◆ What this exercise asks
1. Decide whether each statement agrees with the blog excerpt below. Answer yes or no for each, and quote the words from the excerpt that settle it.
(a) The writer has sought out a modeling agent.
(b) The writer takes many of their own pictures.
(c) The writer expects the low points when they come now.
2. In the blog excerpt below, what date is given for the quotation that opens the post about suicide?
3. Write the next part of the blog excerpt below, starting right after its final sentence.

◆ Exercise passage
........
January 17, 2012, 6:10 pm in public

Miss Representation

This video has been circulating a lot lately, a few times from me as well, and every time I see it I get another boost of the rage I feel when I see this excessive shit being pumped into our friends, our lovers, our roommates, our sons, our daughters, ourselves.

This is why I’ve not sought out a modeling agent, why I take a lot of my own pictures and am incredibly picky about who I allow to photograph me, and control (as well as it’s possible to) where images of me and my work go as well as what they’re used for. It’s also one of the reasons I fucking HATE television, especially commercials, and despise mainstream porn.

Tell people about this video. Everyone should see this.

December 15, 2011, 6:11 am in public

Suicide: A public service announcement.

“It’s ironic to me that along with the strides and increased stability, my low points almost seem more lethal and real now. I don’t tell anyone. Anyone. Until much later, if ever. And it happens more often than I want to admit. More often than even I realize.” — Me, June 2008

They seem more lethal and real now because they are. Or rather, they have the potential to be. Especially now that it’s rare that I become so low, and I don’t expect it.
........
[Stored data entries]
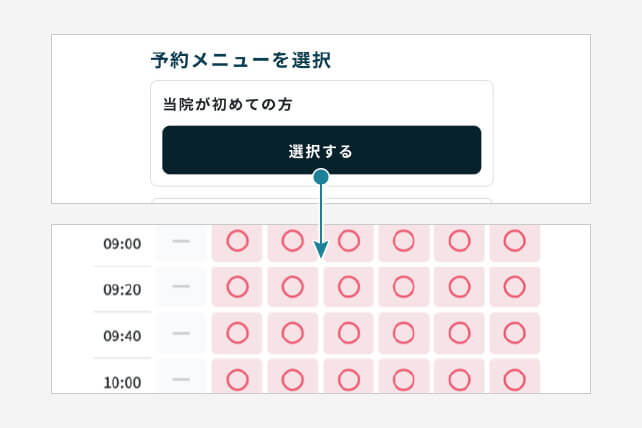
Task: Choose the fifth available circle at 09:20
Action: 459,287

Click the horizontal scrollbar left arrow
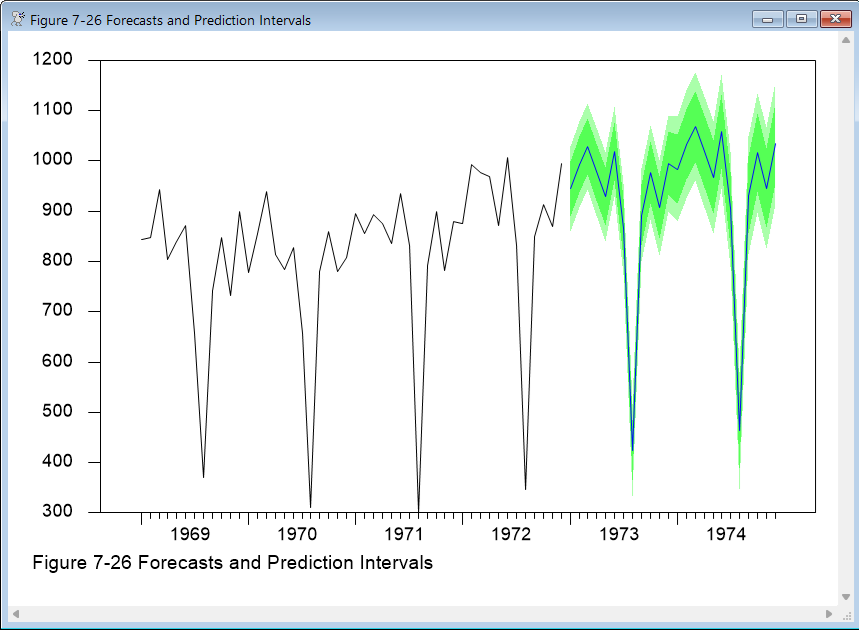(15, 613)

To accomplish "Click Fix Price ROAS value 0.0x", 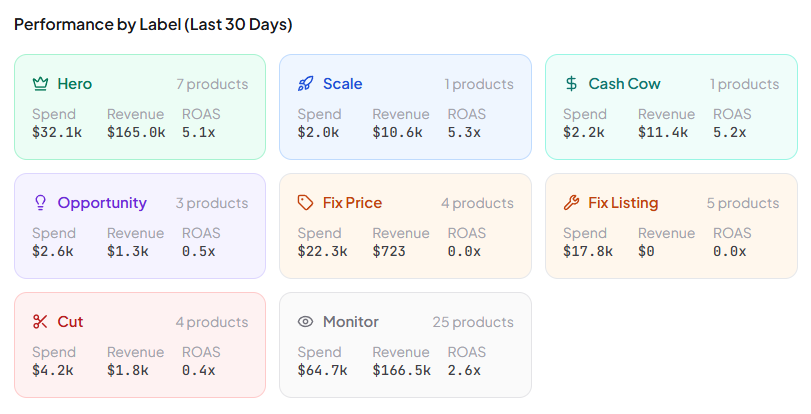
........
◆ Per-task outputs
1.
(a) No: "This is why I’ve not sought out a modeling agent"
(b) Yes: "I take a lot of my own pictures"
(c) No: "and I don’t expect it"

2. June 2008

3.
However, sometimes I still go through this, like last weekend while sick, and I’m so conditioned to the feeling of it, I’m so used to considering suicide as a way to get out of an emotional hellhole, now it almost doesn’t register that I’m doing it when it happens. That I’m actually falling asleep fantasizing about a stomach full of pills that won’t wake me up.

I think it’s natural to consider your options. I really do. And if that happens for a day or two when I’m sick and can’t move and don’t know how to reach out, I’ve very little concern that I’m capable and ready to take my life.

Honestly, what concerns me about this pattern is how much it *hurts*.

It hurts a lot. It’s agonizing and horrible to lay alone in bed thinking about dying, whether the likelihood that you’ll really attempt to do it is there or not. And I’ve gone underground with it, I don’t talk about it and call it out like I did when I was a gun slinging diarrhea mouthed filterless teenager.

In those moments I’m convinced in myself that it’s a stupid, petty waste of anyone elses time, that people will overreact and take it personally, that I’ll end up with the men in white coats asking me questions and trying to take away everything I’ve worked so hard to build.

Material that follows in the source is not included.